Dans les faits, cette séparation nette n’a jamais tenu. Les collectivités locales se retrouvent régulièrement à traiter des sujets qui débordent les cadres juridiques et financiers stricts. Les raisons sont multiples : interdépendance des enjeux (logement, transports, énergie, social), adaptations locales imprévues, et besoins de coordination à l’échelle intercommunale ou régionale.
Financements croisés et enjeux partagés
Le nouveau discours critique les financements croisés entre collectivités. Or ce phénomène n’est pas seulement le résultat de rivalités ou d’improvisations budgétaires : il traduit surtout la nature transversale de nombreux problèmes publics. Quand un territoire veut améliorer ses transports, réduire la précarité énergétique ou soutenir une transition économique, les réponses pertinentes mobilisent plusieurs niveaux de décision et plusieurs sources de financement.
Supprimer ou durcir les règles de péréquation et de cofinancement sans repenser les mécanismes de coordination risque d’aboutir à des impasses opérationnelles. Les acteurs locaux peuvent se retrouver sans leviers suffisants pour mener des politiques complexes, même si, sur le papier, les responsabilités paraissent mieux délimitées.
Autre élément à prendre en compte : la quête d’économies visibles peut générer des effets d’annonce qui masquent des transferts de charges moins transparents.
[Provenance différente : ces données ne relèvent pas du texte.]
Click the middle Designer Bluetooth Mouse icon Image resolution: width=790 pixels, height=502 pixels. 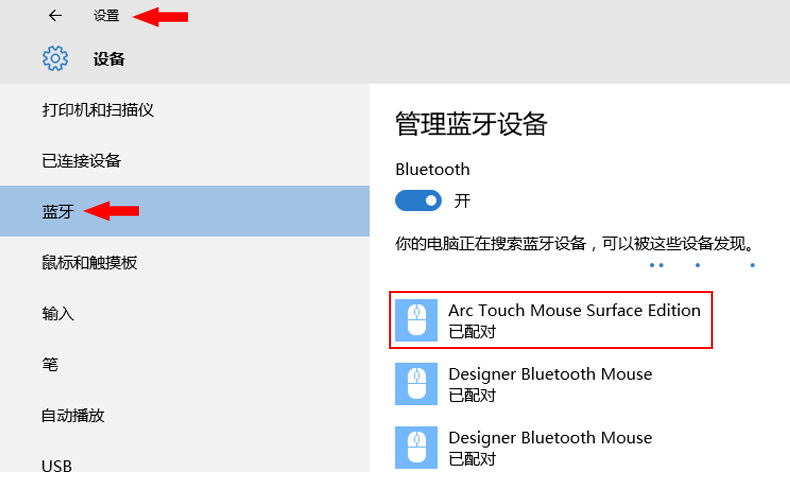coord(416,384)
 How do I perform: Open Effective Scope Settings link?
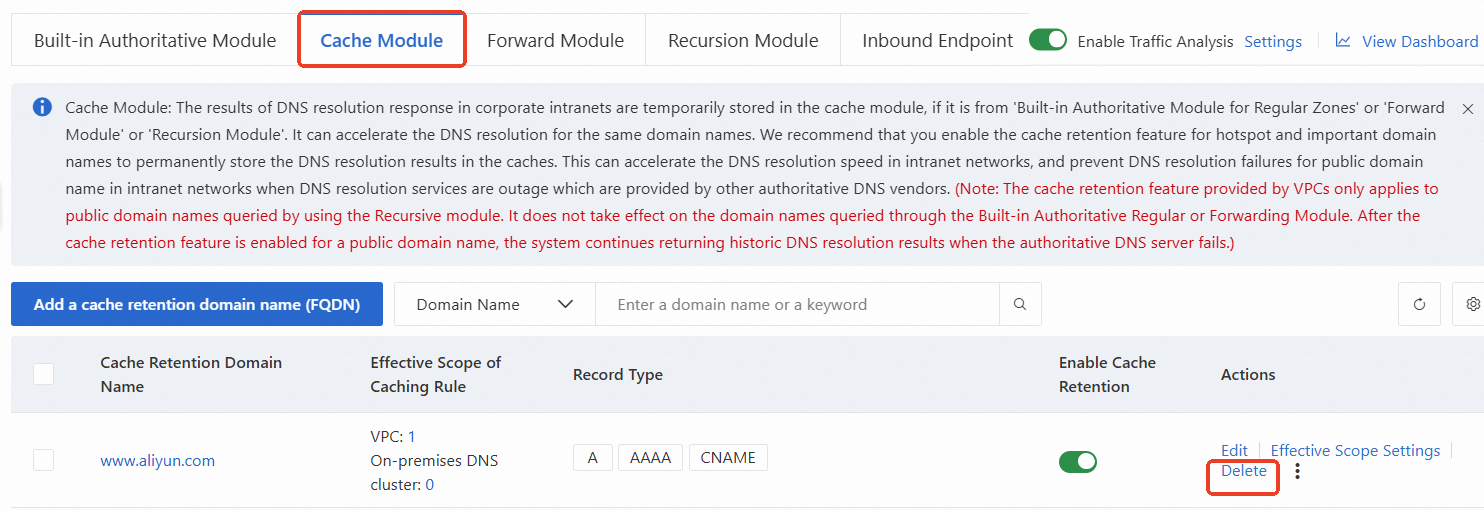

Clarifier les compétences est utile ; mais si cela signifie surtout que certaines dépenses seront renvoyées d’un échelon à un autre sans adaptation des ressources, la pression sur les finances locales pourrait s’en trouver renforcée.
La réalité administrative reste donc traversée d’arbitrages, de compromis et d’ajustements permanents. La complexité institutionnelle est en partie le reflet de la complexité des problèmes à résoudre.
En l’état, la proposition d’un « grand acte de décentralisation » pose une question simple et deux défis : comment définir des frontières de compétences qui restent opérationnelles pour des enjeux transversaux, et comment assurer que la simplification formelle ne dégénère pas en désengagement financier d’un niveau de collectivité au profit d’un autre ?
Sans réponse claire à ces défis, la réforme risque de rester une promesse de lisibilité, plutôt qu’un outil d’efficacité locale. Elle illustre, enfin, la tentation récurrente de ramener des systèmes complexes à des schémas simples — une tentation séduisante mais qui, si elle est mal conduite, peut se révéler trompeuse.